Egyptian footballer Mohamed Salah has lashed out at his country’s football association, reigniting a months-old dispute with officials over the unauthorised use of his image.
In a tweet sent out on Sunday, the Liverpool star said Egyptian football authorities had ignored communication from himself and his lawyer.
“It’s normal for a football association to work towards solving its players’ problems so that they can be relaxed,” he wrote.
“But in reality, I don’t see anything exept the opposite. It’s not normal that they ignore messages from me and my lawyer. I don’t know why? Don’t they have enough time to respond to us.”
Salah’s troubles with the Egyptian Football Association (EFA) is believed to stem from the use of his image on the national team’s plane in April this year.
The Egyptian team is sponsored by telecommunications company WE, but Salah has a separate sponsorship deal with rival firm, Vodafone, which prevents him from public association with competitors.

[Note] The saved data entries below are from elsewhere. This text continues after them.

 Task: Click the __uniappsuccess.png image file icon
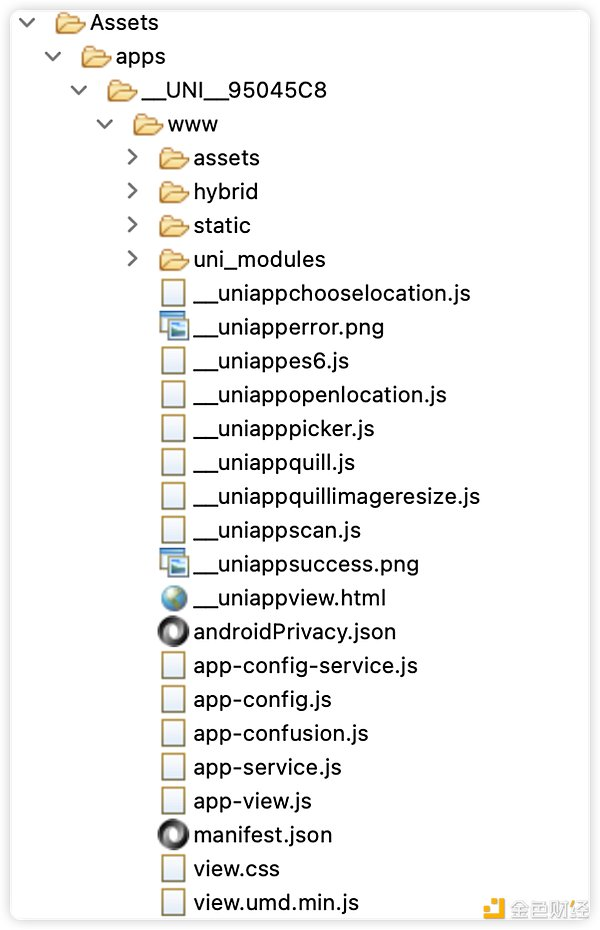click(174, 563)
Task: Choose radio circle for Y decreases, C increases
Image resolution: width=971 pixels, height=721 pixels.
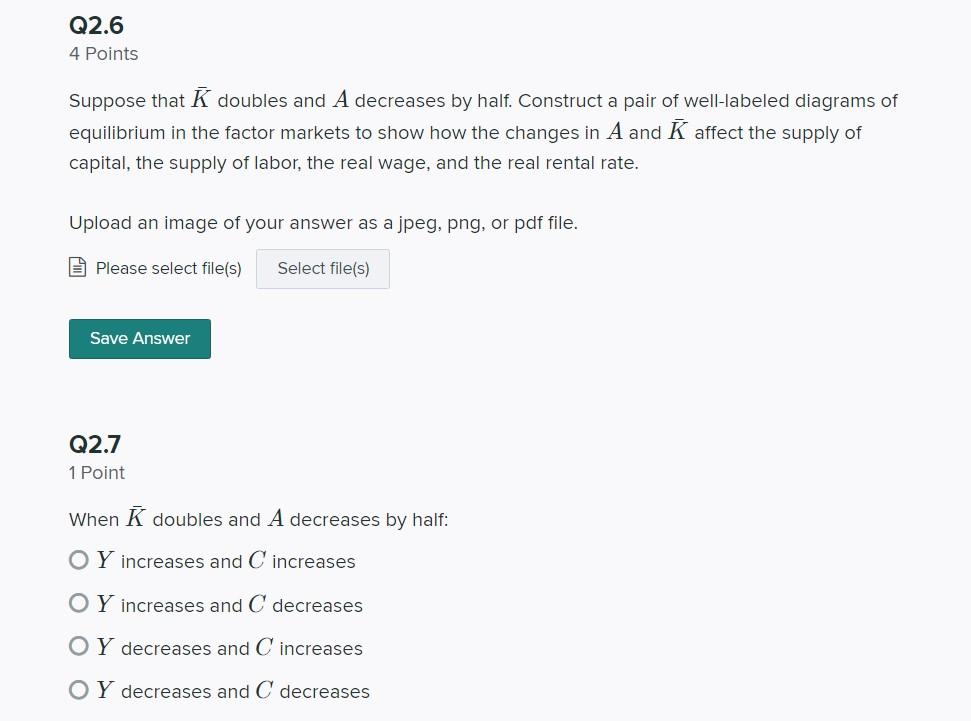Action: 79,647
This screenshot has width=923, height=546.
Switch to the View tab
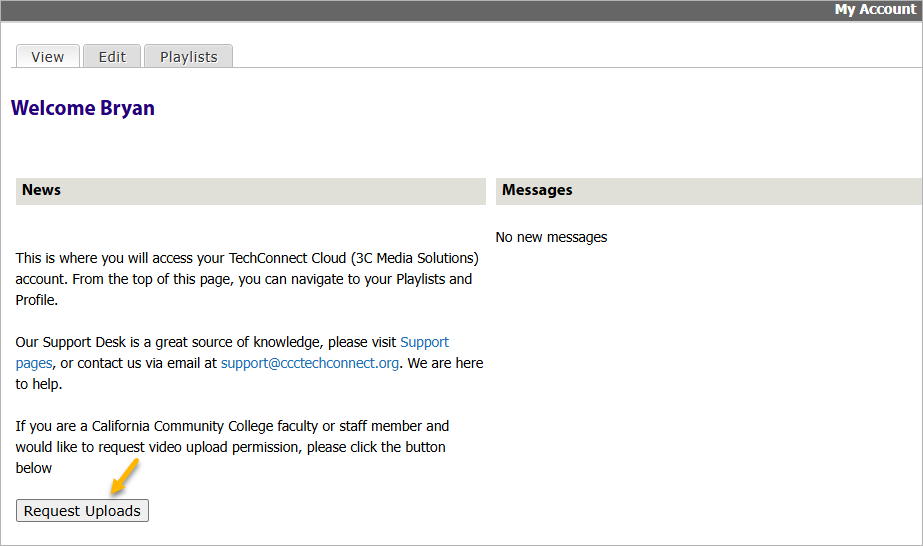pos(47,57)
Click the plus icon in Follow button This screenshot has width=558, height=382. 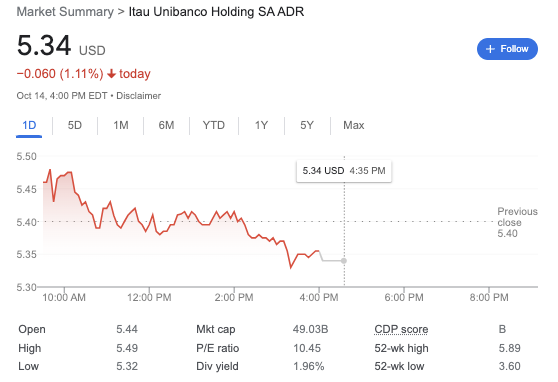click(x=490, y=49)
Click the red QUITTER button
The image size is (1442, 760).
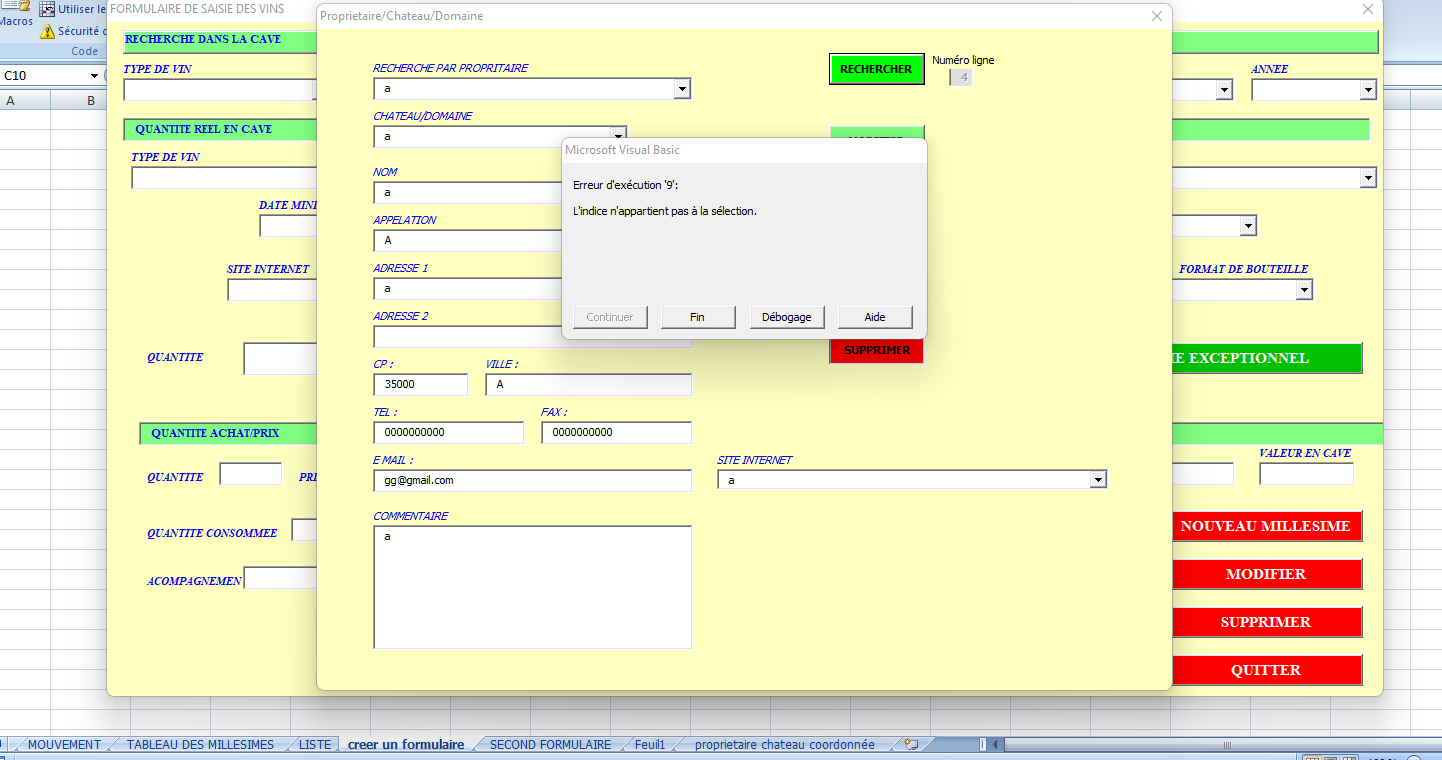point(1265,670)
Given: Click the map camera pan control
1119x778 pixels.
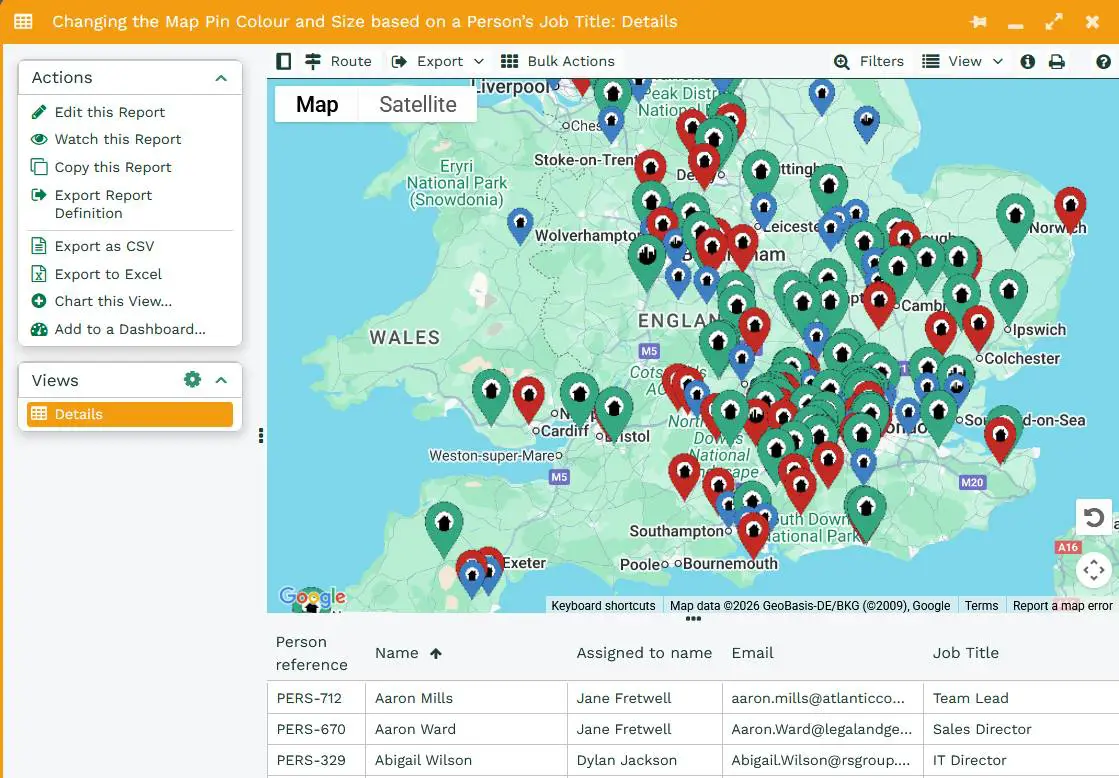Looking at the screenshot, I should pyautogui.click(x=1094, y=570).
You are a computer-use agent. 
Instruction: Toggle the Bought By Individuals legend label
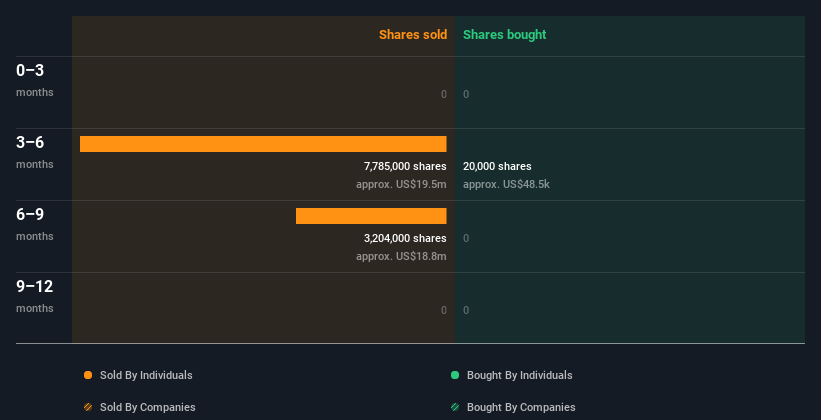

When the issue first came to light, Salah wrote that he was “extremely” insulted by the move.
The Liverpool striker is reported to have been further angered after being made to appear alongside Chechen leader Ramzan Kadyrov, a strongman with a reputation for human rights abuses, prior to the 2018 World Cup.
Salah is said to have told teammates that he was considering quitting the national team after the appearance with Kadyrov.
The 26-year-old shot to prominence after a breakout season with Liverpool, in which he scored 44 goals, and helped the team reach its first Champions League final in a decade.